There are two Democratic front-runners to be the next president of the United States.


One is a poster boy for America’s Statue of Liberty myth, the grandson of Eastern European immigrants, a man who worked his way through school doing hard labor on fishing boats, volunteered for combat duty in Vietnam, spent nearly a decade prosecuting criminals and putting them behind bars, loves to indulge in ice hockey, motorcycle riding, windsurfing and other extreme sports, a man who enjoys taunting George W. Bush as an effete, faux “man of the people,” panning the would-be warrior president’s famous aircraft carrier landing at the end of major hostilities in the Iraq War as an exercise in “dress-up.”

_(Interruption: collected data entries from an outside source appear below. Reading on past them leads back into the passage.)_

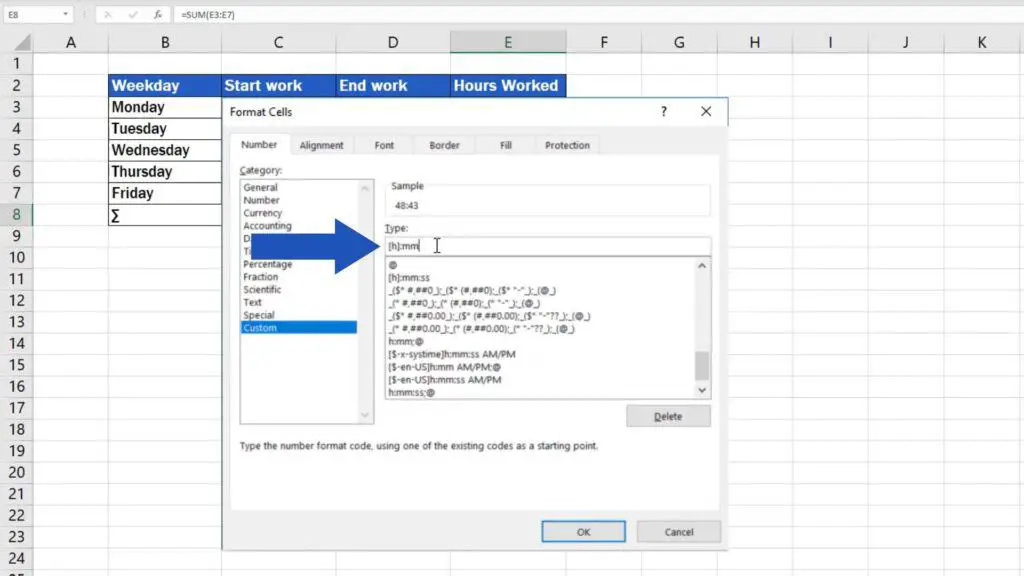Cancel entry with the X icon beside formula bar
1024x576 pixels.
[108, 14]
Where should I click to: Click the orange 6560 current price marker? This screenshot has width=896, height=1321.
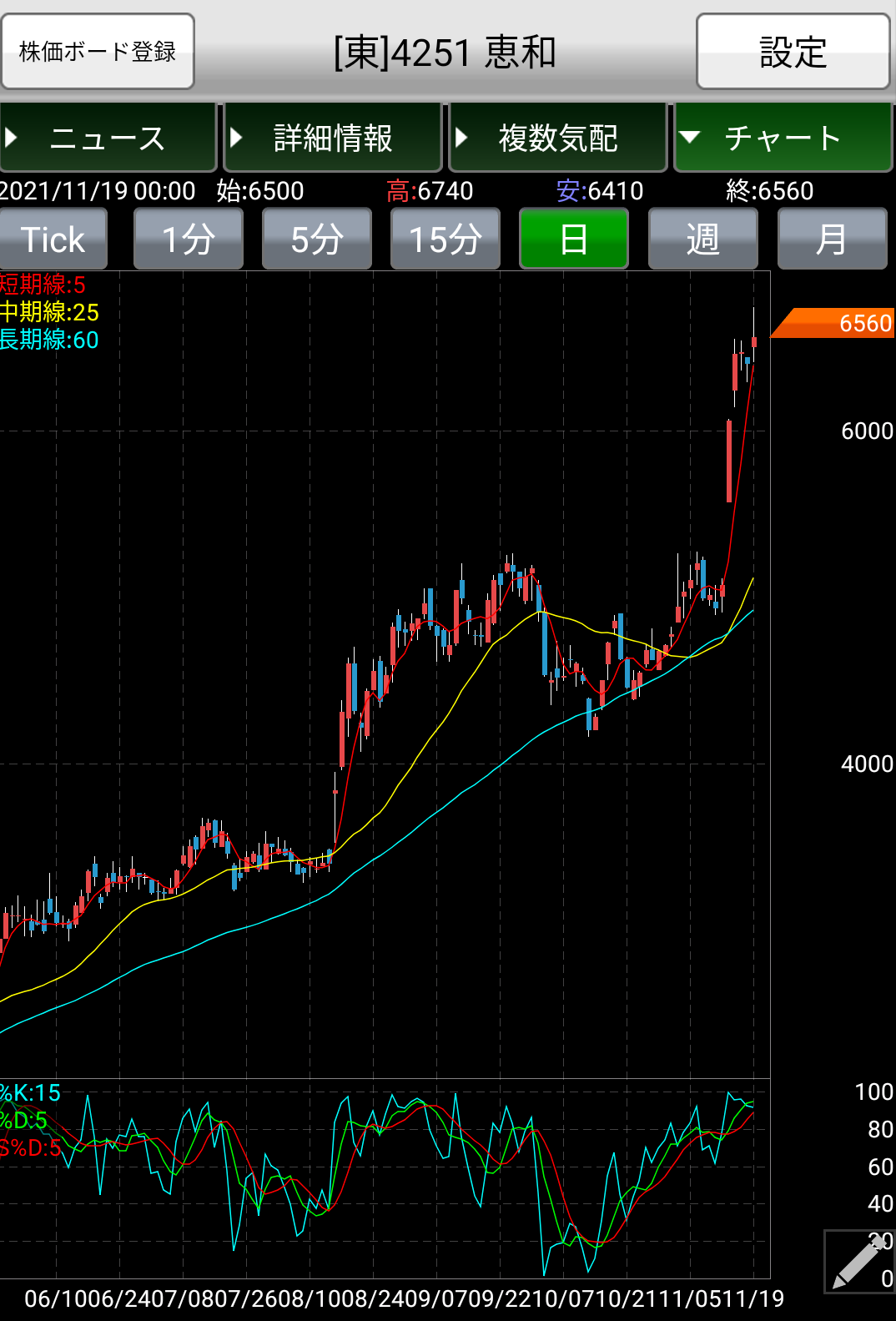pos(834,323)
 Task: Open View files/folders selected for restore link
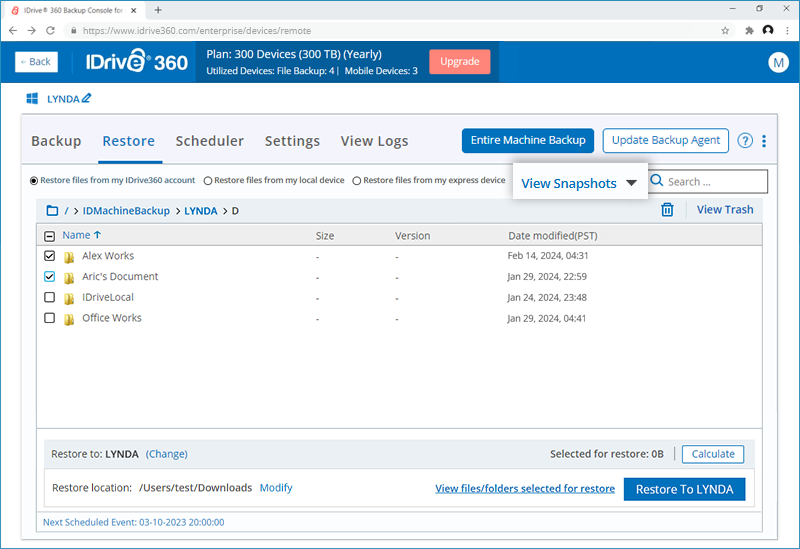coord(525,489)
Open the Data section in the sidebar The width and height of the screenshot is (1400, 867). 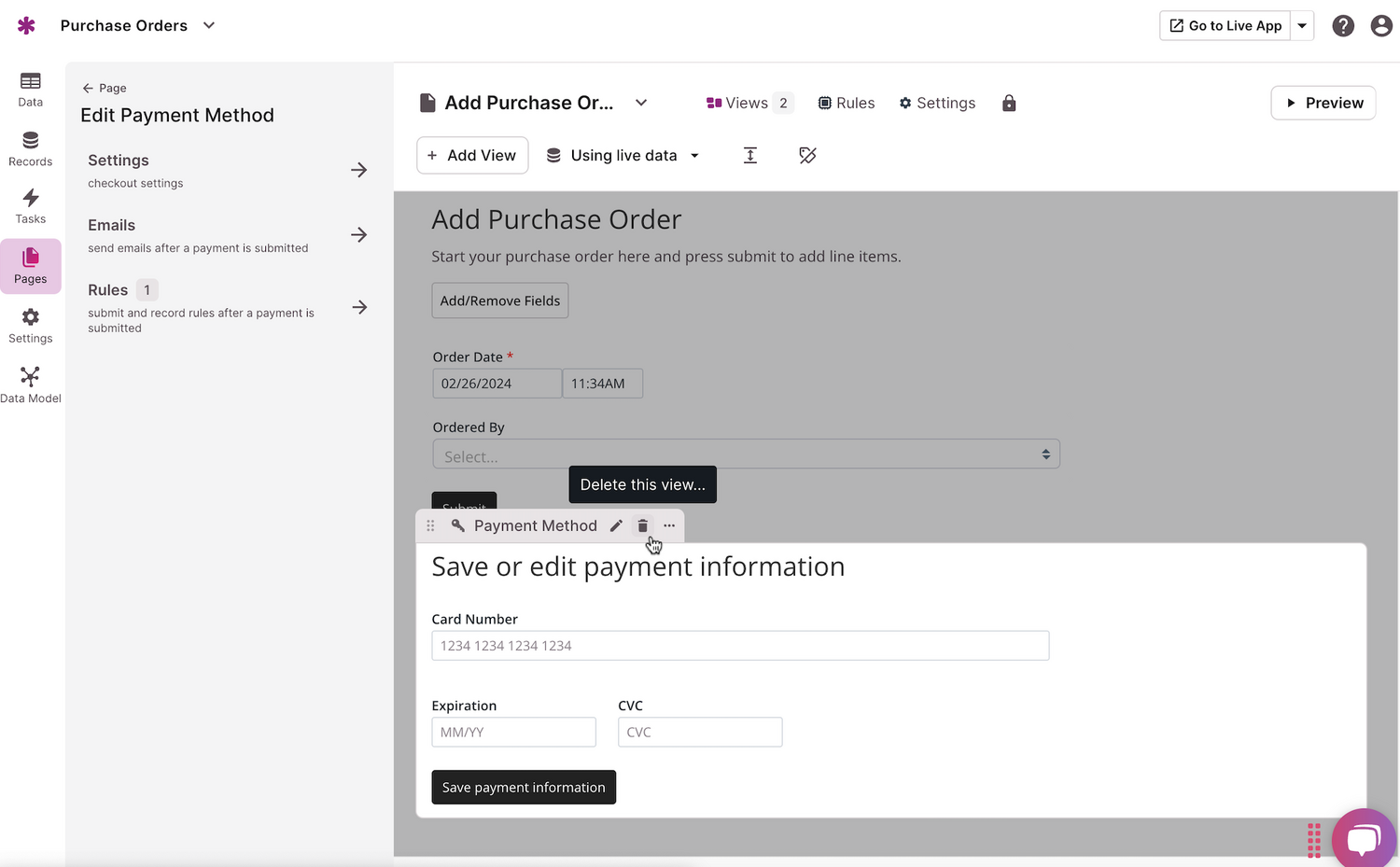click(30, 89)
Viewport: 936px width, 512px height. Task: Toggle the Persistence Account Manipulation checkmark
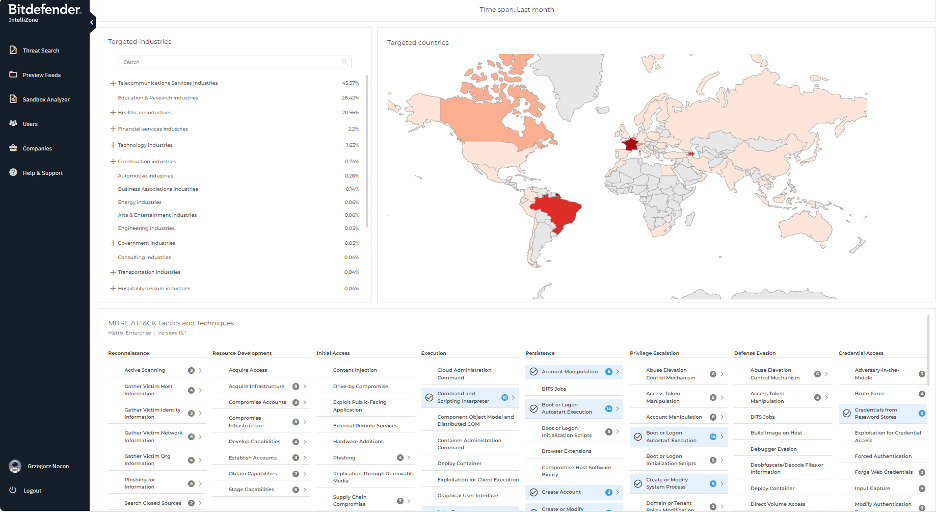point(534,371)
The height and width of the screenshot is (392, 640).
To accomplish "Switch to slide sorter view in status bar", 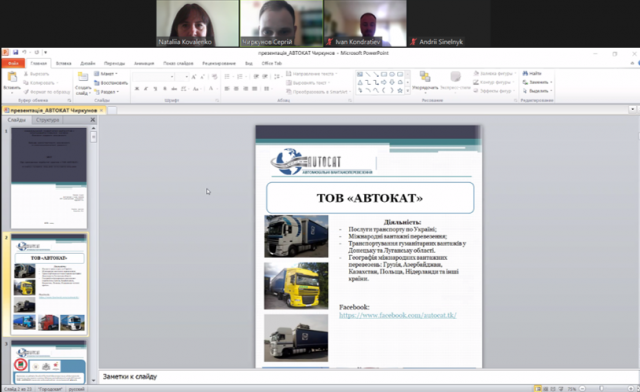I will pos(546,389).
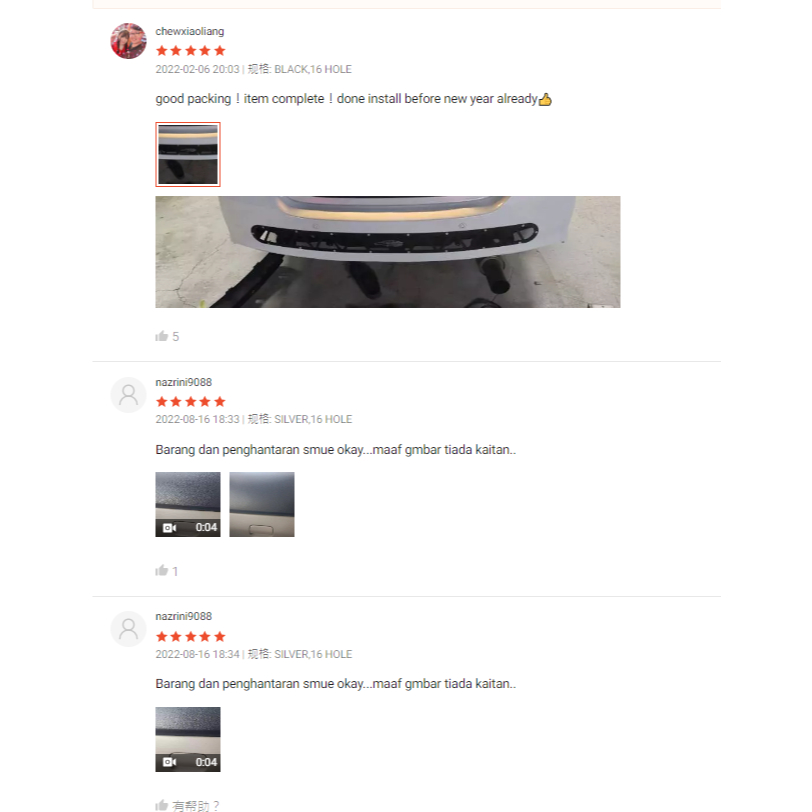This screenshot has height=812, width=812.
Task: Open nazrini9088 username in 18:33 review
Action: coord(184,382)
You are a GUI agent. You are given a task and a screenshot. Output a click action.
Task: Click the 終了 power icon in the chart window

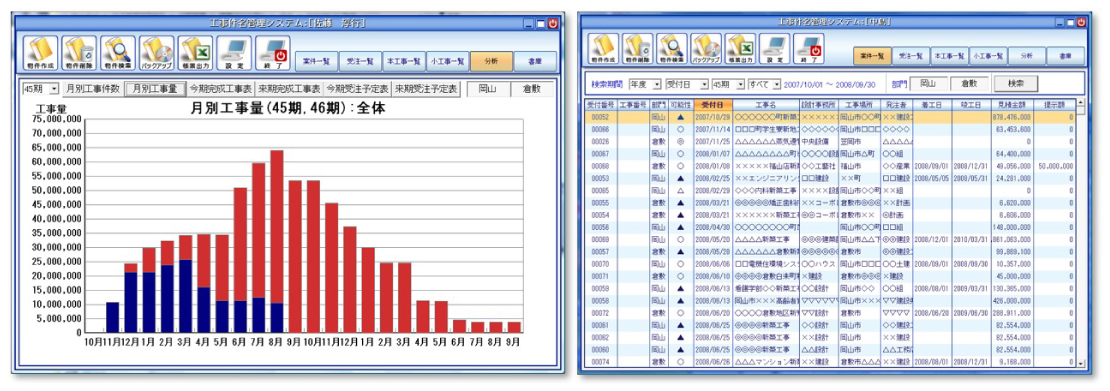272,53
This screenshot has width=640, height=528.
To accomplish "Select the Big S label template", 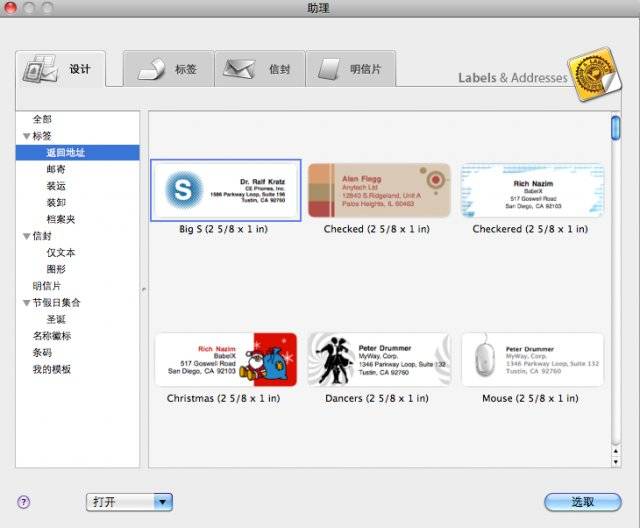I will coord(225,190).
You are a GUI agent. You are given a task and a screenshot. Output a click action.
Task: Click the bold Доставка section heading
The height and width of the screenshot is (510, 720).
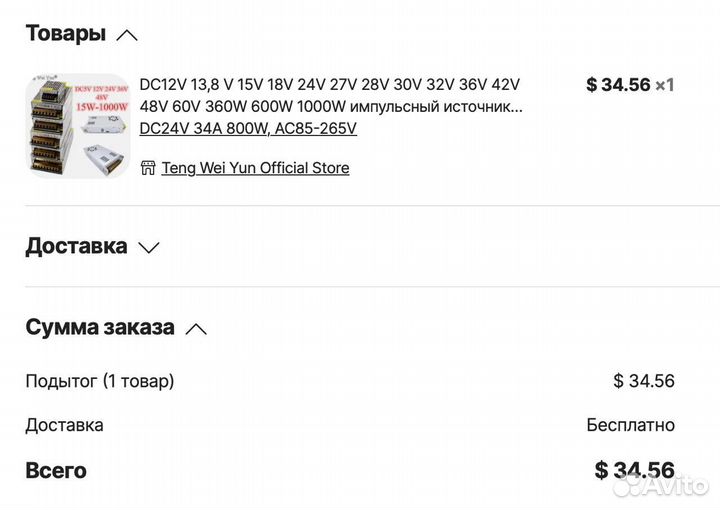(76, 246)
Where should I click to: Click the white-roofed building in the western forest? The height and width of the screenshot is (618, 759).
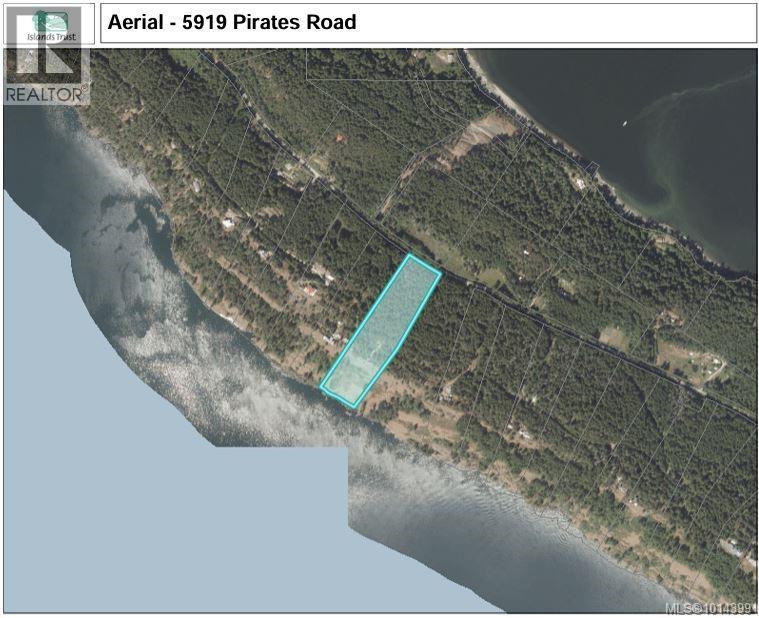point(227,223)
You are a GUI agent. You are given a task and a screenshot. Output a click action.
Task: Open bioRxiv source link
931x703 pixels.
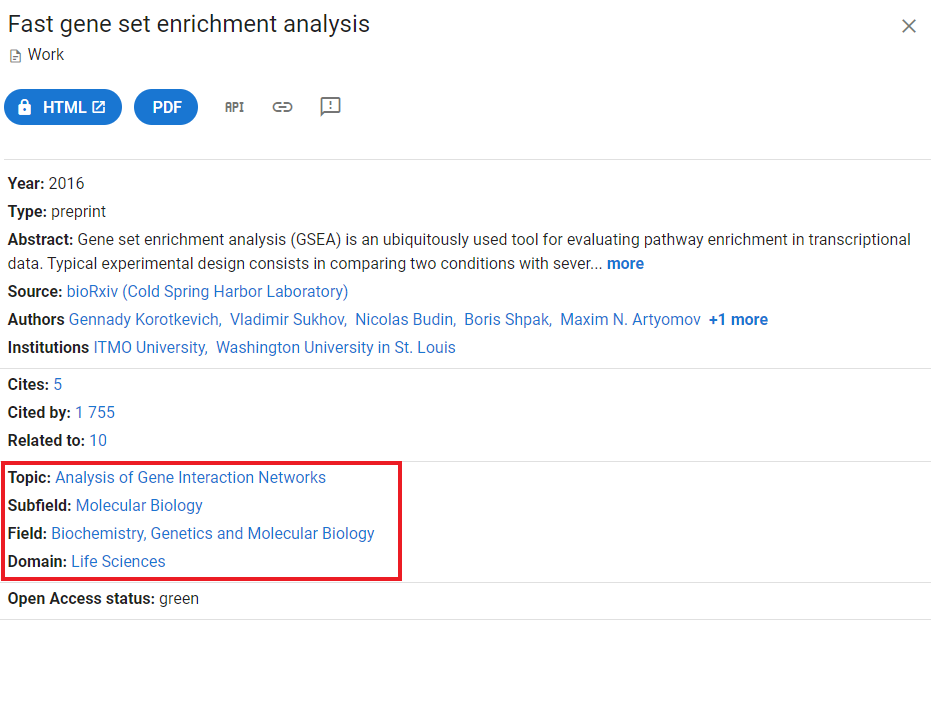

The other is a Brahmin scion of a Mayflower family, the son of a diplomat, educated in Switzerland and tony prep schools, who dated a Bouvier and went sailing off Newport with JFK, a fellow member with the privileged current president of Yale’s most elite secret society, a famous leader of the movement to end the war in Vietnam, serial dater of Hollywood stars, a politician known not for his populist rhetoric but for a near terminal case of Potomac-speak, a man who has wanted to be president for at least 40 years, who thanks to a fortunate late-in-life marriage to the widow of a Republican colleague is now the richest man in the United States Senate.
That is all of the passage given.